# [What this exercise asks]
A – In the account of students learning languages with Assimil materials, how many students chose French?
B – Write a continuation of the account of students learning languages with Assimil materials, beginning immediately after its final sentence.

I have fifteen students this semester, and each chose his or her own language: 6 French, 3 Spanish, 3 German, 1 Italian, 1 Greek, and 1 Japanese, all using Assimil books and tapes. For their midterm exam, I had them translate the texts and the exercises of the first 20 lessons (the first 14 for Greek and Japanese) back into English.

As even English-educated Lebanese have had French around them their whole lives, I expected the French learners to do best (indeed, I suspect that a few of them, despite their denials, have prior knowledge). Likewise, as most Lebanese are French-educated, I expected the learners of other Romance languages to do well--indeed, one girl is Brazilian-Lebanese, and she is doing Spanish, so I expected her to be the very best. However, she is the only one who did poorly, making random guesses and stabs at meaning throughout. Some of these students did just fine, but none of them could match the German and Japanese leaners, who all did great, while the Greek learner was impressive as well.

# [Dataset section]

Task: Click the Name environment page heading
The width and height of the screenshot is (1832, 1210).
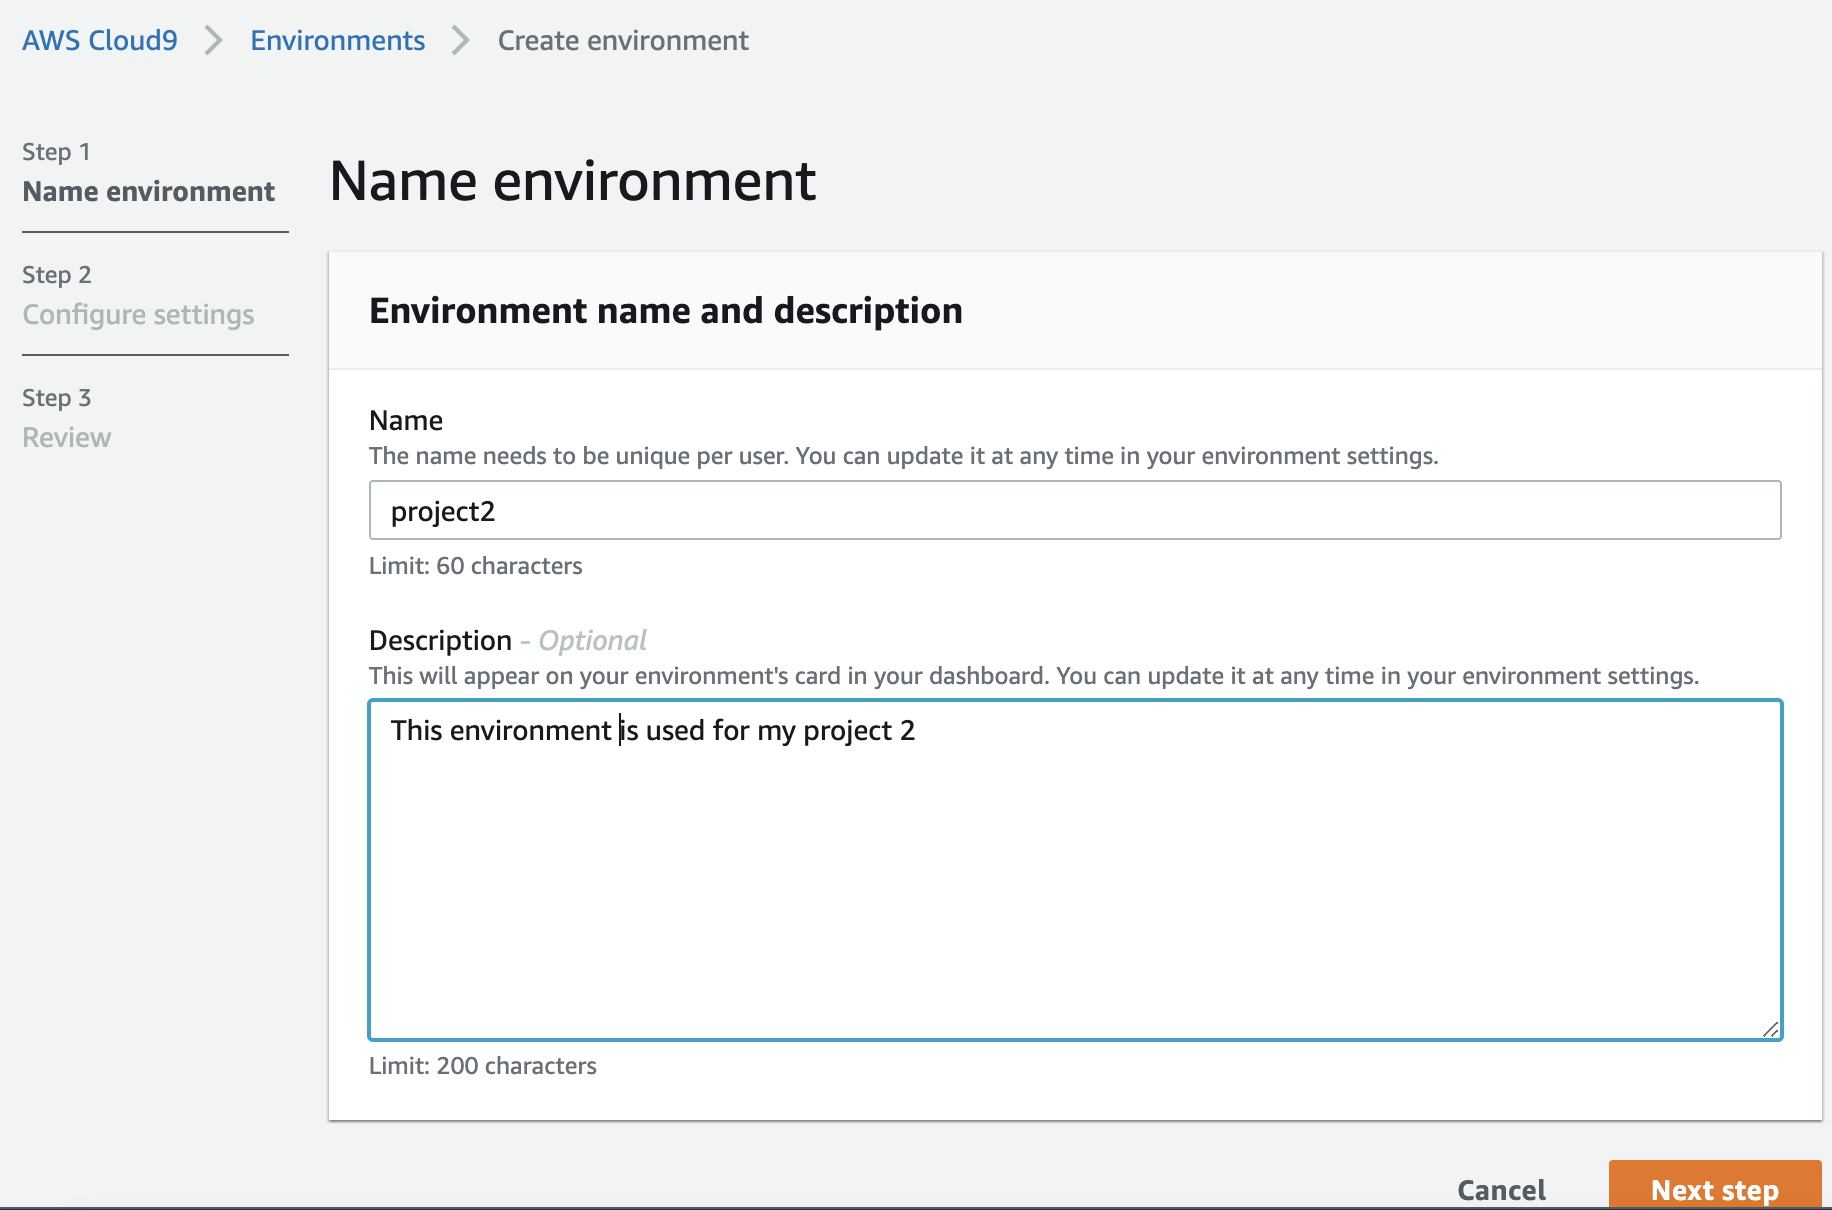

# [Task answers]
A – Six students chose French.

B –
These findings match my observations from Korea, where I taught French, German, and Spanish and also oversaw the teaching of Japanese and Chinese. At the beginning of each school year, about 30 students would begin the study of each Western language (which are very difficult for Koreans), while 300 would begin the study of the Eastern ones (which are very easy for Koreans). However, the number of students who completed the third year of conversational instruction was the same in all cases, roughly 3. This means that the survival rate for the hard languages was 1 in 10, while for the easy ones it was only 1 in 100.

Although I know from my own studies of "exotic" languages that it is much more difficult to master them than it is to master more "familiar" ones, I can only interpret these results in one intriguing way:

the difficulty of a language is not really a factor in its successful study!

Students who freely choose to study "hard" languages do so because they really want to know them, and so their difficulty is anticipated and thus becomes moot. Students who choose "easy" languages, on the other hand, often do so because they expect their acquisition to be easy, and when they discover that it still requires time and effort, they give up.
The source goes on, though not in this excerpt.